Un café para empezar de cero: así acompaña Cáritas a las familias inmigrantes que contribuyen a que Mieres empiece a ganar población
Cáritas responde al ligero repunte poblacional, tras décadas de descenso, impulsado un programa de integración social para familias que llegan al concejo

Algunos de los participantes en los talleres. / Foto cedida a LNE
El padrón de Mieres lleva meses anunciando lo que podría ser un cambio de ciclo poblacional. Por primera vez en más de medio siglo, el municipio no solo ha dejado de perder población, sino que el censo alumbra un ligero repunte demográfico. Los observadores señalan que una parte importante del nuevo flujo de entrada corresponde a población inmigrante. Esta nueva realidad demanda más atención a programas de inserción social como los que realiza Cáritas, que ofrece un taller de “bienvenida” que acaba de arrancar con una docena de familias.
Cáritas Mieres ha puesto en marcha una nueva edición de los “Talleres de Bienvenida”, un programa pensado para acompañar a las personas inmigrantes en sus primeros pasos en la localidad. Lejos de ser una simple sesión informativa, la iniciativa se presenta como “un puente hacia la comunidad, un espacio donde quienes acaban de llegar pueden encontrar orientación práctica, escucha activa y un ambiente de confianza para comenzar a construir su proyecto de vida en el municipio”, explica Isabel Sendino, responsable comarcal de Cáritas.

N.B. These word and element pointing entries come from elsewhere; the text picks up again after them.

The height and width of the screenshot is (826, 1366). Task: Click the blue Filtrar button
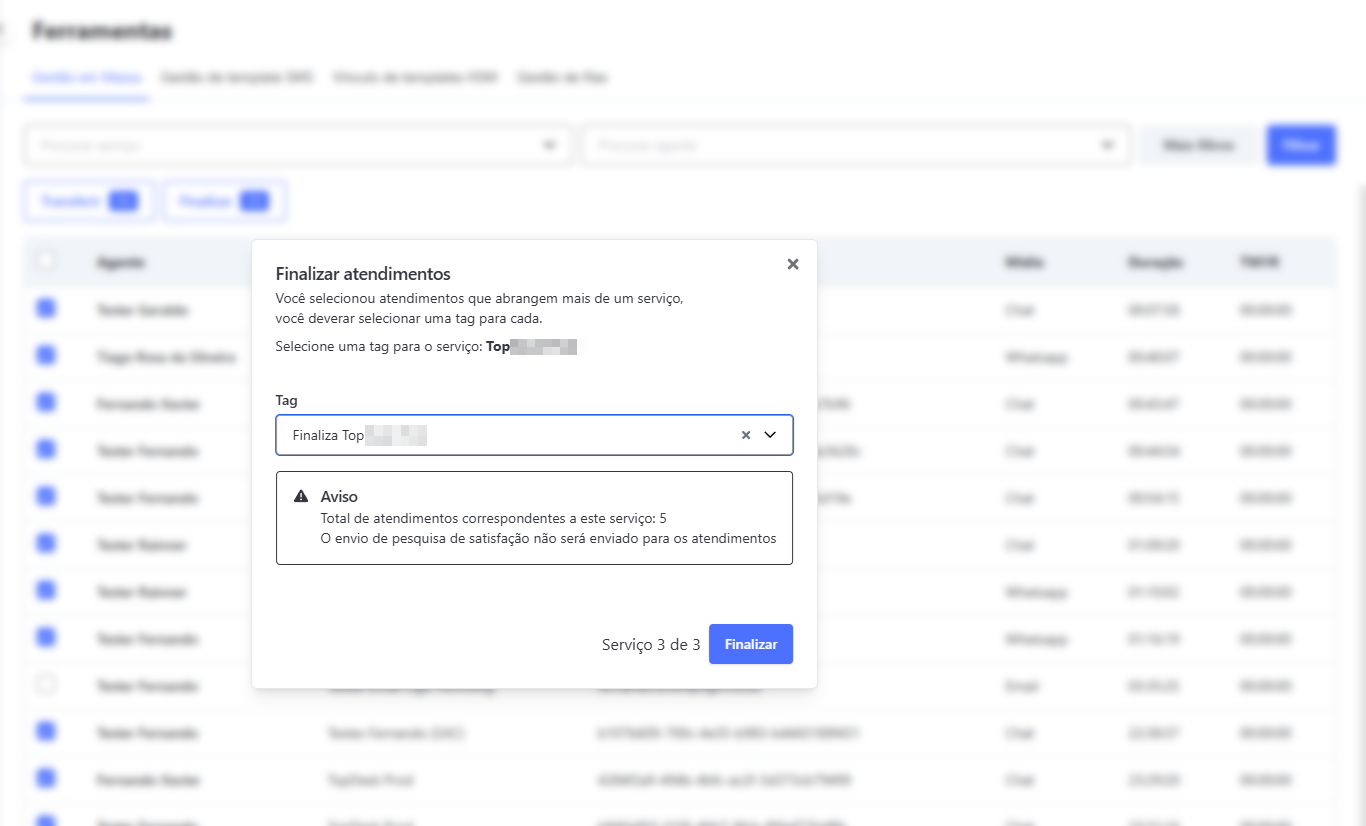coord(1301,145)
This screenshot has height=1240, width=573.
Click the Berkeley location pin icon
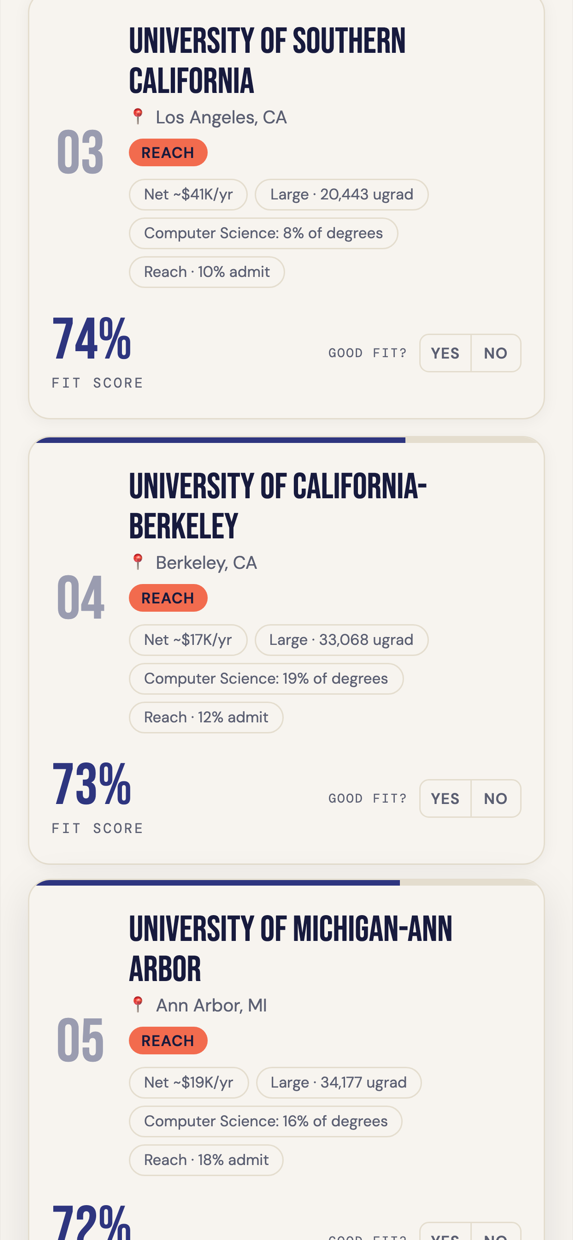[138, 562]
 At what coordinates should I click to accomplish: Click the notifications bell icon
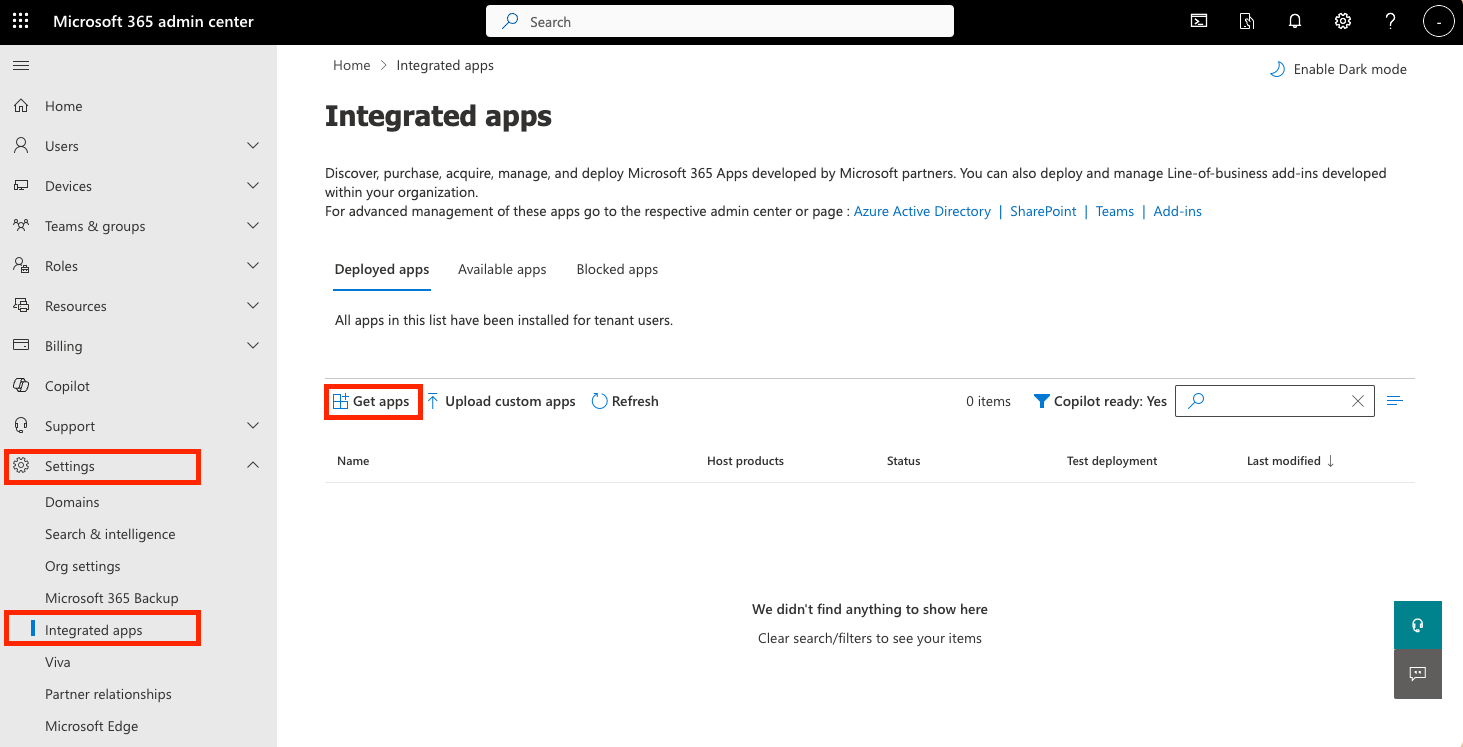[1295, 21]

Una de las actividades de bienvenida. / David Montañés
El punto de partida de cada taller es un gesto sencillo pero cargado de significado: compartir un café. Este primer momento, dedicado a las presentaciones y al intercambio de experiencias, busca romper el hielo y crear un clima cercano y familiar. “Es importante que desde el minuto uno sientan que este es un lugar seguro, donde pueden expresarse y ser escuchados”, explican desde la organización. Antes de abordar los contenidos, se apuesta por generar un vínculo humano que facilite el acompañamiento posterior.
Un mapa para orientarse en la nueva realidad
El programa se articula en torno a dos grandes bloques de contenidos. El primero, centrado en la comunidad y sus recursos, ofrece información esencial para que las personas participantes puedan moverse con mayor seguridad por su nuevo entorno. Durante las sesiones se abordan cuestiones como la movilidad urbana, los sistemas de transporte, las prestaciones y servicios municipales, el acceso a la atención sanitaria, la escolarización de menores o los diferentes recursos comunitarios que pueden resultar útiles en su día a día.
La intención es que cada asistente comprenda cómo funciona el territorio, conozca sus derechos y pueda desenvolverse con autonomía. Los responsables del proyecto subrayan que “este primer acercamiento resulta clave para evitar situaciones de desinformación o aislamiento que, con frecuencia, afectan a quienes llegan a un lugar completamente nuevo”.
Apoyo para la inserción laboral
El segundo bloque de los talleres está orientado a la empleabilidad, una de las principales preocupaciones de las personas migrantes. En este espacio se repasa información básica sobre extranjería, se detallan recursos formativos disponibles y se ofrece una guía inicial sobre el sistema público de empleo y las posibles vías de acceso al mercado laboral. El objetivo, señalan, “es ayudar a las personas participantes a avanzar en su proyecto personal, mejorar sus oportunidades y reforzar su autonomía económica”.
Un espacio para toda la familia
La dimensión familiar es también un aspecto fundamental del programa. Mientras los adultos asisten al taller —concebido de manera ágil, flexible y práctica—, los más pequeños tienen la oportunidad de descubrir el entorno a través del juego, en una zona habilitada para ellos. Esta dinámica permite que padres e hijos vivan la experiencia de forma positiva y acogedora, reduciendo barreras y facilitando la participación de las familias recién llegadas.
La mayoría de las personas participantes llegan derivadas desde sus Cáritas parroquiales, en el momento en que entran en contacto con la red de apoyo. Este sistema permite detectar necesidades de acompañamiento de forma temprana y ofrecer una respuesta coordinada.
Información y encuentro: una fórmula que funciona
Cada sesión tiene una duración mínima de dos horas, estructuradas en torno a dos momentos fundamentales. En primer lugar, se ofrece una información clara y accesible sobre acceso a derechos, servicios básicos y recursos laborales. A continuación, se abre un espacio de puesta en común, donde los asistentes pueden compartir dudas, vivencias y expectativas. Según el equipo organizador, este intercambio es esencial para generar apoyo mutuo y fortalecer la sensación de pertenencia.
Un acompañamiento que continúa más allá del taller
Los “Talleres de Bienvenida” no concluyen con una única sesión. La filosofía del proyecto se basa en un acompañamiento progresivo, que incluye nuevas actividades, paseos, visitas y dinámicas realizadas directamente en el entorno, aprovechando los recursos del territorio.